▶ [Document text]:
════════════════

October 20, 2006
RETURNS EXCEED COSTS FOR DAIRY PRODUCERS IN 2005, PROFIT MARGINS LIKELY TO TURN NEGATIVE IN 2006
Lower feed costs helped offset lower milk prices resulting in total returns exceeding total economic costs for the second year in a row for Illinois dairy producers in 2005, according to figures summarized by University of Illinois agricultural economists in cooperation with the Illinois Farm Business Farm Management Association.
The average net price received per 100 pounds of milk was $15.46 which was greater than total costs of $14.79. The average price received for milk in 2004 was a record $16.37. The 2005 price received for milk was the second highest on record. On a per cow basis, total returns from milk were $3,161 compared to the total cost to produce milk of $3,015 per cow. Total returns have exceeded total costs in three of the last five years. Total returns have exceeded total economic costs five out of the last ten years.
Milk Production Per Cow
Milk production per cow averaged 20,428 pounds. The average was 948 pounds more per cow than in 2004. It was the second highest level ever. The highest was in 2001 when milk production was 20,715 pounds per cow.
Costs and Returns
Trends in total costs and returns per cow for all herds are given from 1996 to 2005 in Figure 1. The profit margin (return above all cost) decreased— $209 in 2004 to $146 per cow in 2005. The last five year returns above all costs has averaged $5 per cow. During this period, returns above all costs per cow have varied from a negative $334 in 2002 to $279 in 2001. In figure 1, labor and interest charges are included in total costs only. Most dairy producers will incur some hired labor and cash interest expense and would include them as cash operating costs.

════════════════

(Saved entries)
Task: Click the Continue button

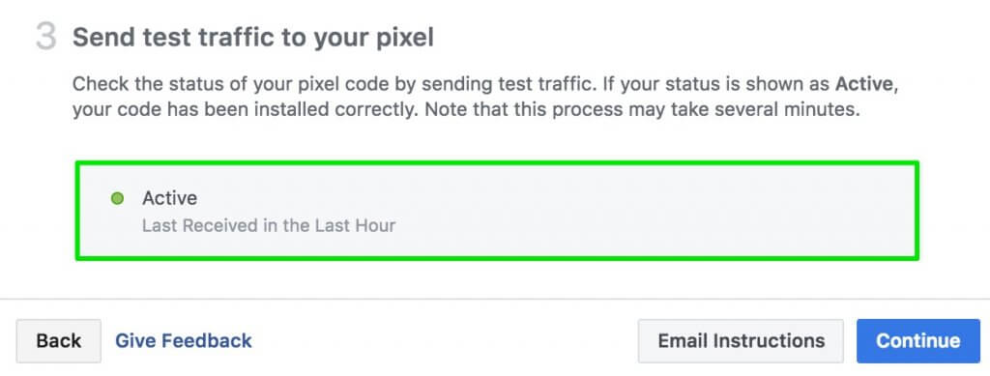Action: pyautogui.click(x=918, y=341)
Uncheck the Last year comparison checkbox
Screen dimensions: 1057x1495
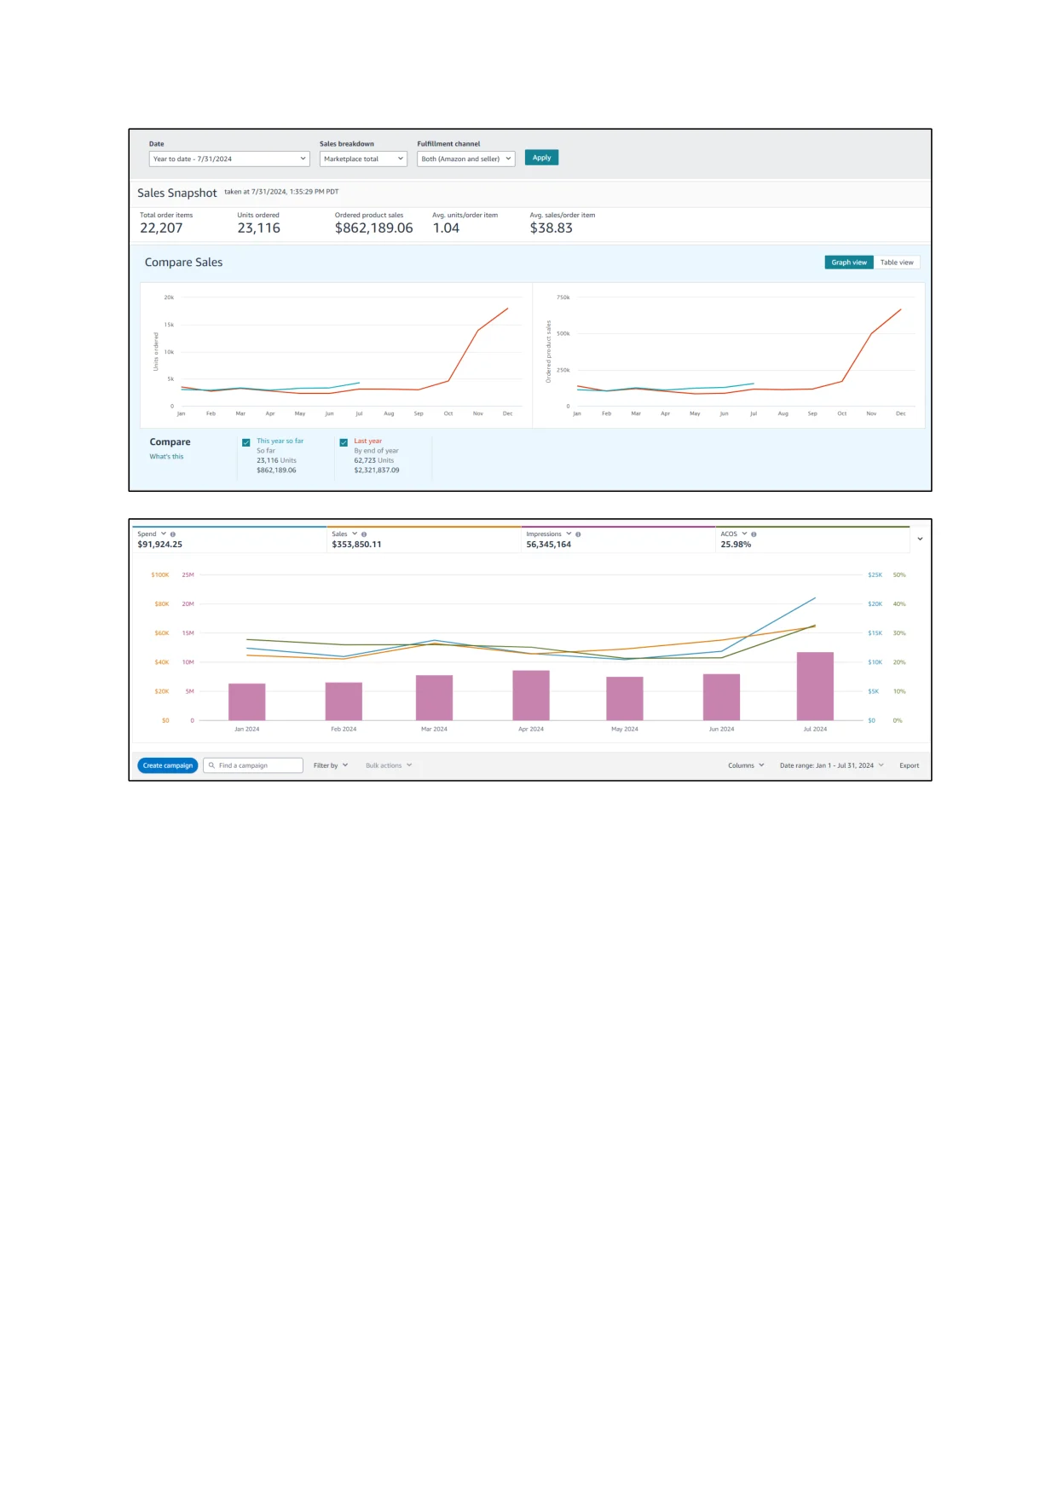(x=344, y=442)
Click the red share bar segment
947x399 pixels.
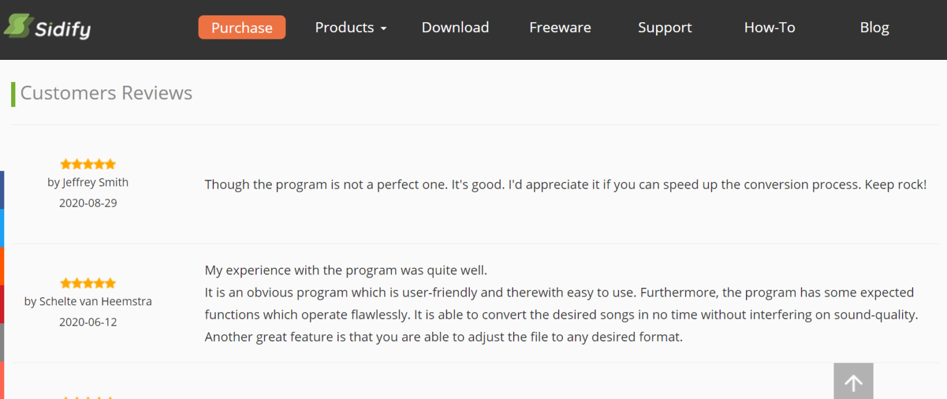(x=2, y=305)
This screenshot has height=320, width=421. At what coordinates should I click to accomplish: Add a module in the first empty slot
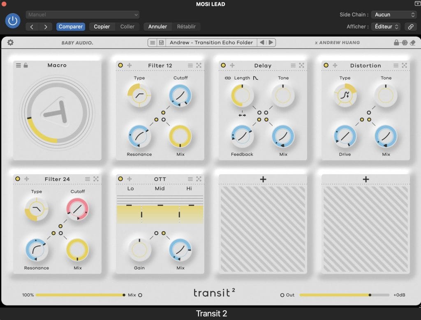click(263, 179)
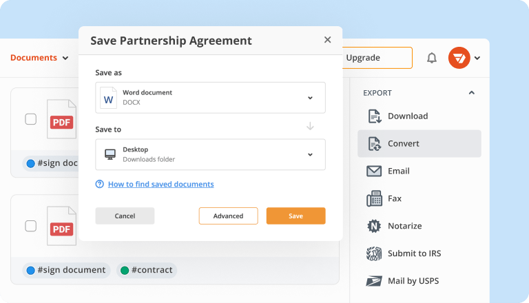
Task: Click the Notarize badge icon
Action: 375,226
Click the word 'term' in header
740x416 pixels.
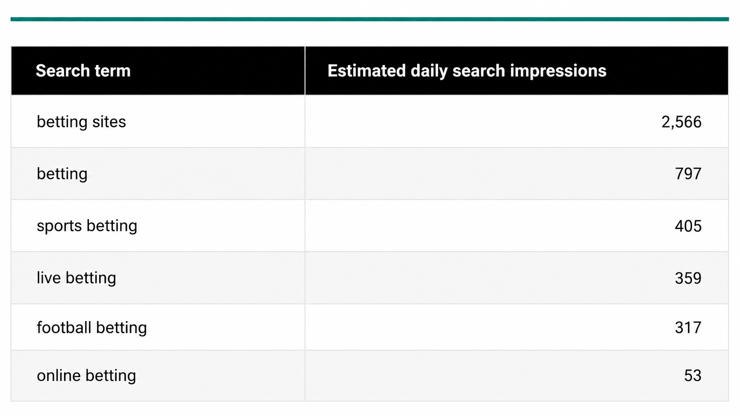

════════════════

▶ [Assignment]:
Reproduce the dairy returns report between "The average net" and "last ten years.", inclusive, updating each "per cow" to "per head".

▶ [Output below]:
The average net price received per 100 pounds of milk was $15.46 which was greater than total costs of $14.79. The average price received for milk in 2004 was a record $16.37. The 2005 price received for milk was the second highest on record. On a per head basis, total returns from milk were $3,161 compared to the total cost to produce milk of $3,015 per head. Total returns have exceeded total costs in three of the last five years. Total returns have exceeded total economic costs five out of the last ten years.